Call for participation: Annotating internal function argument andreturn types

  106522
August 10, 2019 10:56 nikita.ppv@gmail.com (Nikita Popov)
Hi,

Lack of type information for internal functions in Reflection is a
long-standing issue. In PHP 8 we finally have all the necessary technical
groundwork done to support argument and return type annotations on internal
functions at scale.

The only thing left is to actually add those type annotations ... to many
hundreds of functions. This is something everyone can help with, as it does
not need expertise in C.

I've opened a sample PR to show the process:
https://github.com/php/php-src/pull/4499

Here, we take some existing arginfo structures in basic_functions.c and
convert them into stubs in basic_functions.stub.php. We can take the
argument names from the existing arginfo. To figure out the types, we need
to look at the implementation (the php.net documentation tends to lie about
details).

For example, the first function, set_time_limit is defined in
https://github.com/php/php-src/blob/172c71980df0fe4c9d62c3365f0a2cdb139e3e86/main/main.c#L1501.
We see that it accepts an "l" parameter, which is an int. We see that it
uses RETVAL_TRUE and RETVAL_FALSE, which means the return value is a bool.

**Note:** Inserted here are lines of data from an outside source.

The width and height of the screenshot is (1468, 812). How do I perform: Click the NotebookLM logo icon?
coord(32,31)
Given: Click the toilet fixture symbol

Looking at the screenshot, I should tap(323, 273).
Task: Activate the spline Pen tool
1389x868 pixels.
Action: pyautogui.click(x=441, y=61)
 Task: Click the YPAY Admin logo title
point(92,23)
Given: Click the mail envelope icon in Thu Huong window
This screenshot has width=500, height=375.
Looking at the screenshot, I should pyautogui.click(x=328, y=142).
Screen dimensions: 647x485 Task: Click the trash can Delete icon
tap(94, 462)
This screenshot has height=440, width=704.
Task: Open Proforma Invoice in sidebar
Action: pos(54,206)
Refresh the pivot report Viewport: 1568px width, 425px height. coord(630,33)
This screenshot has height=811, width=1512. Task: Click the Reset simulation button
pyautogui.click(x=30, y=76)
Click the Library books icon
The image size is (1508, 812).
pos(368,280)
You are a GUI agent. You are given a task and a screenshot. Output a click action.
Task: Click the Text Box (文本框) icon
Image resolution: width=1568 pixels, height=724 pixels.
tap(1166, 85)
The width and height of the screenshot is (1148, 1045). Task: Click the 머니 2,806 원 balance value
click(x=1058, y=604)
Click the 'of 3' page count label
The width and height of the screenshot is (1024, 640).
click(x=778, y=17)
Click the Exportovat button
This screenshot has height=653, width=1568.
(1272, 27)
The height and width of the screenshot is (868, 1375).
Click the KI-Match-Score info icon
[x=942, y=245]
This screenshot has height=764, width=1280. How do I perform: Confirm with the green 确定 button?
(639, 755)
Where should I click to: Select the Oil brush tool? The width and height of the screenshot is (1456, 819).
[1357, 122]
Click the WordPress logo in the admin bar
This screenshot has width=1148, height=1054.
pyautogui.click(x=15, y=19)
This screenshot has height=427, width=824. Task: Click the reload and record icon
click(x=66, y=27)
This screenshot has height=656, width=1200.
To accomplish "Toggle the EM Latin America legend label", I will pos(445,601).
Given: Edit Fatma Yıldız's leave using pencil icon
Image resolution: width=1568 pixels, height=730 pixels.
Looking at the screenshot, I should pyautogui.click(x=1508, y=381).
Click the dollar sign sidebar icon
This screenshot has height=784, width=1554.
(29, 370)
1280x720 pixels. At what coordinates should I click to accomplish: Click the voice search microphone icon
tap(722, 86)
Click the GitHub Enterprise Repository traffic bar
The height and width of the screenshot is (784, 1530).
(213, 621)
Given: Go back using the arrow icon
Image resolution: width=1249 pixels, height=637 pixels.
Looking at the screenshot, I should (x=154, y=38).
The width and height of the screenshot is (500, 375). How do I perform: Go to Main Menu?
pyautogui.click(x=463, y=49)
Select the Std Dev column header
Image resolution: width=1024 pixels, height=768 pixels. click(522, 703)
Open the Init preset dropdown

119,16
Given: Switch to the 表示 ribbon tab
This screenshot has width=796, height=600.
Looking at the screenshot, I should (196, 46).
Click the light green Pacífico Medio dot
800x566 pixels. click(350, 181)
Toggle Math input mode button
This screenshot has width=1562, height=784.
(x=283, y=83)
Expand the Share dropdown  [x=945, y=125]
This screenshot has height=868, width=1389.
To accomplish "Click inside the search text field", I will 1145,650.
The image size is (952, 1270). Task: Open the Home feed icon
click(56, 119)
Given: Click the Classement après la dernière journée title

Once this is done, we need to auto-generate new arginfo data. If you have a
development setup, this is done automatically when running "make".
Otherwise, it's possible to manually run "php scripts/dev/gen_stub.php
ext/standard/basic_functions.stub.php".

Any help would be appreciated :)

Regards,
Nikita
  106523
August 10, 2019 11:21 php@duncanc.co.uk (Craig Duncan)
I'm happy to help.

Am I correct in thinking that the best way to locate outstanding ones is to
to search for any instances of *ZEND_BEGIN_ARG_INFO* or
*ZEND_BEGIN_ARG_INFO_EX*
in *.c files?
As once they've been converted they'll only appear in stub and header files?
  106524
August 10, 2019 12:00 php-lists@koalephant.com (Stephen Reay)
> On 10 Aug 2019, at 17:56, Nikita Popov ppv@gmail.com> wrote: > > Hi, > > Lack of type information for internal functions in Reflection is a > long-standing issue. In PHP 8 we finally have all the necessary technical > groundwork done to support argument and return type annotations on internal > functions at scale. > > The only thing left is to actually add those type annotations ... to many > hundreds of functions. This is something everyone can help with, as it does > not need expertise in C. > > I've opened a sample PR to show the process: > https://github.com/php/php-src/pull/4499 > > Here, we take some existing arginfo structures in basic_functions.c and > convert them into stubs in basic_functions.stub.php. We can take the > argument names from the existing arginfo. To figure out the types, we need > to look at the implementation (the php.net documentation tends to lie about > details). > > For example, the first function, set_time_limit is defined in > https://github.com/php/php-src/blob/172c71980df0fe4c9d62c3365f0a2cdb139e3e86/main/main.c#L1501. > We see that it accepts an "l" parameter, which is an int. We see that it > uses RETVAL_TRUE and RETVAL_FALSE, which means the return value is a bool. > > Once this is done, we need to auto-generate new arginfo data. If you have a > development setup, this is done automatically when running "make". > Otherwise, it's possible to manually run "php scripts/dev/gen_stub.php > ext/standard/basic_functions.stub.php". > > Any help would be appreciated :) > > Regards, > Nikita
I’d like to help if I can. Some extensions have what appear to be conditional arginfo (for example the LDAP extension, which I *assume* is to handle building against different versions of underlying ldap library that support different features) - is there a way / need to handle those in this stub format that the generator script understands? Cheers Stephen
  106525
August 10, 2019 12:58 benjamin.morel@gmail.com (Benjamin Morel)
Hi,

Sorry if I’m missing something, but can’t the process be automated?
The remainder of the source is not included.